WHAT THE TASK REQUIRES:
From the listing below, copy each line where "Enable" occurs.

** SOURCE INFORMATION follows **

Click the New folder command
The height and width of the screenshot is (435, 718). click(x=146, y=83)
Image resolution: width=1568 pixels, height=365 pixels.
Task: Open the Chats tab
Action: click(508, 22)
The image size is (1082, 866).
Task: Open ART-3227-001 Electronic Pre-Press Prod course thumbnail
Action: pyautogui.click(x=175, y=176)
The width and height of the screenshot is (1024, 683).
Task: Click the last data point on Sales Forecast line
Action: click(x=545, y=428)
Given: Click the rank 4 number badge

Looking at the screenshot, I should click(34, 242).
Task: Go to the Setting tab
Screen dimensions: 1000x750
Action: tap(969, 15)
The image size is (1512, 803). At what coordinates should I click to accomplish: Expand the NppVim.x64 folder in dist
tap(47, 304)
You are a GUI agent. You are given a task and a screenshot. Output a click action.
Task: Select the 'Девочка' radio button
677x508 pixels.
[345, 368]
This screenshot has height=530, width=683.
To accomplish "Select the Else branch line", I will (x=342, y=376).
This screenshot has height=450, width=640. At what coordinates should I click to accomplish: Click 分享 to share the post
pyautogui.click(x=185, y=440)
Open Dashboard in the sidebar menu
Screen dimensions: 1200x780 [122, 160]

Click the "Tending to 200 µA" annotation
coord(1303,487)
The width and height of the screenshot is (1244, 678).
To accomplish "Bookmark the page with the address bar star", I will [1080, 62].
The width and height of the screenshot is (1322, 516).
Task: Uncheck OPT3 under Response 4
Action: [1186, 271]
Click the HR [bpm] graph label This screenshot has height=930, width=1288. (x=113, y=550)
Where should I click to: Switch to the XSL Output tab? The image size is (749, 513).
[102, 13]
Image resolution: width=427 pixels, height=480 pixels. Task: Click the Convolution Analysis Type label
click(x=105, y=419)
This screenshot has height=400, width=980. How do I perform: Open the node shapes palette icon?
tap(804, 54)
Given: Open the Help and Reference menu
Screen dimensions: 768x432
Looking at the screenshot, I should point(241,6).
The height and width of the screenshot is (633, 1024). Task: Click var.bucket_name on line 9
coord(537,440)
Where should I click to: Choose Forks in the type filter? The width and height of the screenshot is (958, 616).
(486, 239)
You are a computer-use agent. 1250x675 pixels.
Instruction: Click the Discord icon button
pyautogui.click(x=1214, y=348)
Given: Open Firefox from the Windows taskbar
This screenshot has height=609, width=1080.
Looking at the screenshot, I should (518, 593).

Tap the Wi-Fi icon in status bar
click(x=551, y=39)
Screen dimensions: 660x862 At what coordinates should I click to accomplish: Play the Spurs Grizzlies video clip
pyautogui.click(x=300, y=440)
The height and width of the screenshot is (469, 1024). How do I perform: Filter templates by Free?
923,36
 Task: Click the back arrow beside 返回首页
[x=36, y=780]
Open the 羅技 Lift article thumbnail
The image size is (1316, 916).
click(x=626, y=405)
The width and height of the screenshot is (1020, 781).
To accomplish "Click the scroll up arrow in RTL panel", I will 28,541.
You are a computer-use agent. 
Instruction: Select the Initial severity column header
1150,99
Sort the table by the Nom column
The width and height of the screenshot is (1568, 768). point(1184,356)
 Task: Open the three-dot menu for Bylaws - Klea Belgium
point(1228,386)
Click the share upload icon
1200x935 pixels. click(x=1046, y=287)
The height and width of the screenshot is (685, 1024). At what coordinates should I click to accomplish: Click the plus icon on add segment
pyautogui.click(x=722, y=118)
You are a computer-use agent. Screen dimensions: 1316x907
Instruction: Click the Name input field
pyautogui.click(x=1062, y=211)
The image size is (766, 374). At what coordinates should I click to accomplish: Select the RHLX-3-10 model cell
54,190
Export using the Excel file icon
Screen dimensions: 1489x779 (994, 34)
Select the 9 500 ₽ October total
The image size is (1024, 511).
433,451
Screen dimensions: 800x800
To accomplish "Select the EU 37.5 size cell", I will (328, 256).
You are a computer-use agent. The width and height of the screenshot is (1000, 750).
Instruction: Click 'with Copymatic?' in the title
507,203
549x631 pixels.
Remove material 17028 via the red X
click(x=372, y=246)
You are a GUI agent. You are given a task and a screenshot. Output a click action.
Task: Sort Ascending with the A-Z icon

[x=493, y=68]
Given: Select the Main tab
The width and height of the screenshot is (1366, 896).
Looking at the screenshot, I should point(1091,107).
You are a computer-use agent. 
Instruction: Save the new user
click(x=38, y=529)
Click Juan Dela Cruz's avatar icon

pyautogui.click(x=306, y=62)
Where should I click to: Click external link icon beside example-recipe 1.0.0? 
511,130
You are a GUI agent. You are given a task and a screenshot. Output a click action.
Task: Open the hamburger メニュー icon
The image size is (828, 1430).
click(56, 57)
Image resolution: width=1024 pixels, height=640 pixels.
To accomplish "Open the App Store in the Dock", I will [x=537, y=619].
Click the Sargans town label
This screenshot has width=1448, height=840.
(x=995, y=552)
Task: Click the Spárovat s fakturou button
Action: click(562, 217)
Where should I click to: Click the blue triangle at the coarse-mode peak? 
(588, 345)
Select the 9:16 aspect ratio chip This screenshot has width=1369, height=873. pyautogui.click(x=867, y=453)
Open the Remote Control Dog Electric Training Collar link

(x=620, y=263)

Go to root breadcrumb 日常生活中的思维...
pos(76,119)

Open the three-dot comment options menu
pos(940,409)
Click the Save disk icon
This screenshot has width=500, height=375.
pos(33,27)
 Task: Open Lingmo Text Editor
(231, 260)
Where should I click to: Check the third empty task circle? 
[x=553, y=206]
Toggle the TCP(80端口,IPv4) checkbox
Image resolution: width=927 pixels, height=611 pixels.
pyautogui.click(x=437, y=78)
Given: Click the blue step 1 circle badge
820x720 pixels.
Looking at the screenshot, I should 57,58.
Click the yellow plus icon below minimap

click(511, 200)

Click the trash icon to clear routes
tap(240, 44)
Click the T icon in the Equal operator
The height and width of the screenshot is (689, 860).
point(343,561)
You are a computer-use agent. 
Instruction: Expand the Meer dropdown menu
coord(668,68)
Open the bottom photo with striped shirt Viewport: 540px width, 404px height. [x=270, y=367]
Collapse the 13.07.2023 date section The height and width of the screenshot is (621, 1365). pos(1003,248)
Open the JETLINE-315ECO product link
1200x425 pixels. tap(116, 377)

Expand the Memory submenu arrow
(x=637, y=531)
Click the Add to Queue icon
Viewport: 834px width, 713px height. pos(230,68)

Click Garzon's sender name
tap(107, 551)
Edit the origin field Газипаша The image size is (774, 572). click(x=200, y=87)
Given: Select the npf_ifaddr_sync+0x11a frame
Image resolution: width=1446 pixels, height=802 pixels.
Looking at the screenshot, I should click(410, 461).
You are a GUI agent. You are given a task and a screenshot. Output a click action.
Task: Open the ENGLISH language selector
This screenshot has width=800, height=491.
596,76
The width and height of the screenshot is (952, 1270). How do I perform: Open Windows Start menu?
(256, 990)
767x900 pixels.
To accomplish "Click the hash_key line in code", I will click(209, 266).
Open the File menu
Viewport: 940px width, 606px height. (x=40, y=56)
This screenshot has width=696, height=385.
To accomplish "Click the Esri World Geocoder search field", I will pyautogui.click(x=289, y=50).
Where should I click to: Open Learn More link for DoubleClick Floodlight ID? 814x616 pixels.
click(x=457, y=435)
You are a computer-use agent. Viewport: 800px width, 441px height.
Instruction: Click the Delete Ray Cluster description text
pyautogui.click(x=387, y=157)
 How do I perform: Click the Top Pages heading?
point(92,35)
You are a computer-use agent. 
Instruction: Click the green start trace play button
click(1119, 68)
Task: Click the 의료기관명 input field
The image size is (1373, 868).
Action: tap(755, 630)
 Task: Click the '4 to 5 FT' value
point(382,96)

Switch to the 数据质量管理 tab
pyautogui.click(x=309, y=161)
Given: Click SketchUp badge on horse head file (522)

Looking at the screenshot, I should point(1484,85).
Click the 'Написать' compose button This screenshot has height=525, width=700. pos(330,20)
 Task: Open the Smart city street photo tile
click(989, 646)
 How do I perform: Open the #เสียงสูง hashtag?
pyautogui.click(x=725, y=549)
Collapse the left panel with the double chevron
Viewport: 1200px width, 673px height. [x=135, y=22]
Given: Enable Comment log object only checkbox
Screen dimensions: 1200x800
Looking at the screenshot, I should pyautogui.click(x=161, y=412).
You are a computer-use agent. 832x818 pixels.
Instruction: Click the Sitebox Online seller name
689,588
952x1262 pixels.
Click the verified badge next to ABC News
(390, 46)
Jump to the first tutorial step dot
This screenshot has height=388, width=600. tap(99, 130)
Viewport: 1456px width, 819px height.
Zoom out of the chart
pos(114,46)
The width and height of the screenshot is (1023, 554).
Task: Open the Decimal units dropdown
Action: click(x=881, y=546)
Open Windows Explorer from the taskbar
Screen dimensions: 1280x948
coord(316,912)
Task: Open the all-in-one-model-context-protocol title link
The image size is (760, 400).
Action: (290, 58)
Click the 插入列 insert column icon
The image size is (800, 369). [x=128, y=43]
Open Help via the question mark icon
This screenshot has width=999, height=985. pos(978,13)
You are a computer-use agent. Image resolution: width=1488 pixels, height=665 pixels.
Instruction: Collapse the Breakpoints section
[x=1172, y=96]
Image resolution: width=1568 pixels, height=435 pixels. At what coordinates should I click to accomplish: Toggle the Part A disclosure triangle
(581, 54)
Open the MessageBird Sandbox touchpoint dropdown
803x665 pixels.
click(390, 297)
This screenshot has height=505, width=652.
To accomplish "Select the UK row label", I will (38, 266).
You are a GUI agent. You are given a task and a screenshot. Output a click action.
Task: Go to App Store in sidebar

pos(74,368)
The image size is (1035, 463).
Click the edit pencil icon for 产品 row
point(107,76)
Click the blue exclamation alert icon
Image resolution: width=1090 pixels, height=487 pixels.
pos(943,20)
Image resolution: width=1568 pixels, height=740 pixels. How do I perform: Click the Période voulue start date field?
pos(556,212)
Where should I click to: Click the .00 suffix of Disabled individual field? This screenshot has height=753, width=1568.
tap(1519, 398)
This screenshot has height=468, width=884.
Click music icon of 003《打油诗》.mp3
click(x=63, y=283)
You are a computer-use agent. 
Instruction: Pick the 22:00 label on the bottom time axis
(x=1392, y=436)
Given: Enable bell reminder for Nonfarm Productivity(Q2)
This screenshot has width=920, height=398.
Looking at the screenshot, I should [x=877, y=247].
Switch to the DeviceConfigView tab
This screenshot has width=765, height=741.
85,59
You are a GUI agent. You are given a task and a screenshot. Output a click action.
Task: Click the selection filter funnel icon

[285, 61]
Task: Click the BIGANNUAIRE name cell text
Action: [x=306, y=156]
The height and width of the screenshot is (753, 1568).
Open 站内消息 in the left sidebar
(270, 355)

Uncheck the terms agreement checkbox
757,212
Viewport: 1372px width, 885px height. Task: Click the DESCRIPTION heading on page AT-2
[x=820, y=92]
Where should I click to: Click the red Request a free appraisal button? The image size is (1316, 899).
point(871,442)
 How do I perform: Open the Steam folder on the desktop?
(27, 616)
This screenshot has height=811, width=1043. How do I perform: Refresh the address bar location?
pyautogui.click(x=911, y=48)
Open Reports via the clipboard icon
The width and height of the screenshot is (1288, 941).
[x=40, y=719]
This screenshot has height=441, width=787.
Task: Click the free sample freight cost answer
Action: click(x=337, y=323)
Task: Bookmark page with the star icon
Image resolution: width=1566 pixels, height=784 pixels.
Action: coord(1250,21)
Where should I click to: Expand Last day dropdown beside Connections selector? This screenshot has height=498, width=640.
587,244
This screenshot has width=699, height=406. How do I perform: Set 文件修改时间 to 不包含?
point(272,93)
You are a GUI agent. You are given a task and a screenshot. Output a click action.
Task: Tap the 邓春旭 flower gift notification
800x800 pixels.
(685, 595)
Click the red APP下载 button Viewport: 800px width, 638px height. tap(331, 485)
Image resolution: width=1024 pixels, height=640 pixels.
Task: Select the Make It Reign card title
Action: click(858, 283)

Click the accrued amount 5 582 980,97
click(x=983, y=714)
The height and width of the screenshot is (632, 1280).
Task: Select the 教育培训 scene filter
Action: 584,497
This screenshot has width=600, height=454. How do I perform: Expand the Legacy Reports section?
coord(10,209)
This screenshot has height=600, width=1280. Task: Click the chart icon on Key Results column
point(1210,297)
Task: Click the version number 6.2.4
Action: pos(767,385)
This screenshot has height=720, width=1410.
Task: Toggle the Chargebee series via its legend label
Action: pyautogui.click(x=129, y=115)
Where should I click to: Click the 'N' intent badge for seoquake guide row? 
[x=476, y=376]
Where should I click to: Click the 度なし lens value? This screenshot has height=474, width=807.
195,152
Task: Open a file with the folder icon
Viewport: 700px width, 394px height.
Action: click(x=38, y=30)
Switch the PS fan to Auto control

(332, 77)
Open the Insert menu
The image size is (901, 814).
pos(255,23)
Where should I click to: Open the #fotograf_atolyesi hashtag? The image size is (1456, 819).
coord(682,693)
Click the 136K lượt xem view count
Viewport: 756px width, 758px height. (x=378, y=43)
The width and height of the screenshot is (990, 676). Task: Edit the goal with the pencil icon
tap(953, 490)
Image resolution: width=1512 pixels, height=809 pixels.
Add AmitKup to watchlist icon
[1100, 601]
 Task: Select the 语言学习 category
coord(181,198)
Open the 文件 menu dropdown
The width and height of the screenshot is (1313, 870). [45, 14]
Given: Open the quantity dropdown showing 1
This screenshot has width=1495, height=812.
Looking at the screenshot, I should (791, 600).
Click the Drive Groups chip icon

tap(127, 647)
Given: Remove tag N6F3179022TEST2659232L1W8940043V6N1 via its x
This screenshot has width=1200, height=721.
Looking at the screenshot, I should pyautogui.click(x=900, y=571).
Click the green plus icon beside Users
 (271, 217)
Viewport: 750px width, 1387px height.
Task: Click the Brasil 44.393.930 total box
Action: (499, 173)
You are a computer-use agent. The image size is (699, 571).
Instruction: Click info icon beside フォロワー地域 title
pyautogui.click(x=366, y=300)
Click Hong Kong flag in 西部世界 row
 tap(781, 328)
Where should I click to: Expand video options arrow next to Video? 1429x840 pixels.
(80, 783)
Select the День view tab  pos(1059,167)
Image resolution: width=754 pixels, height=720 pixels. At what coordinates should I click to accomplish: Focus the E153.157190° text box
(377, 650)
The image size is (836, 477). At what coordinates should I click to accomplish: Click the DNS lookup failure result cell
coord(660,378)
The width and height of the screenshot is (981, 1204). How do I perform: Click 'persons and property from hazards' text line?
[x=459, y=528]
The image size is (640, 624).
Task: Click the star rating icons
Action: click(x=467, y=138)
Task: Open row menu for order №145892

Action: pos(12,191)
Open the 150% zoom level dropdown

** End of SOURCE INFORMATION **

EXERCISE SOLUTION:
Given: Enable Comment log object only checkbox
Given: Enable bell reminder for Nonfarm Productivity(Q2)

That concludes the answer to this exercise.